►

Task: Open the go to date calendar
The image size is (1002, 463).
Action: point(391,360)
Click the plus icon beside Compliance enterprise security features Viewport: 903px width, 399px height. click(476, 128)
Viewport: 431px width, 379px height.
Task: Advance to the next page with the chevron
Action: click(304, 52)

◄

• **Description of the task**
Each line from the one that contains "The image size is (1002, 463)." through the end of the records must be repeated exactly. No other line belongs in the answer.

• **Reply to the task**
The image size is (1002, 463).
Action: point(391,360)
Click the plus icon beside Compliance enterprise security features Viewport: 903px width, 399px height. click(476, 128)
Viewport: 431px width, 379px height.
Task: Advance to the next page with the chevron
Action: click(304, 52)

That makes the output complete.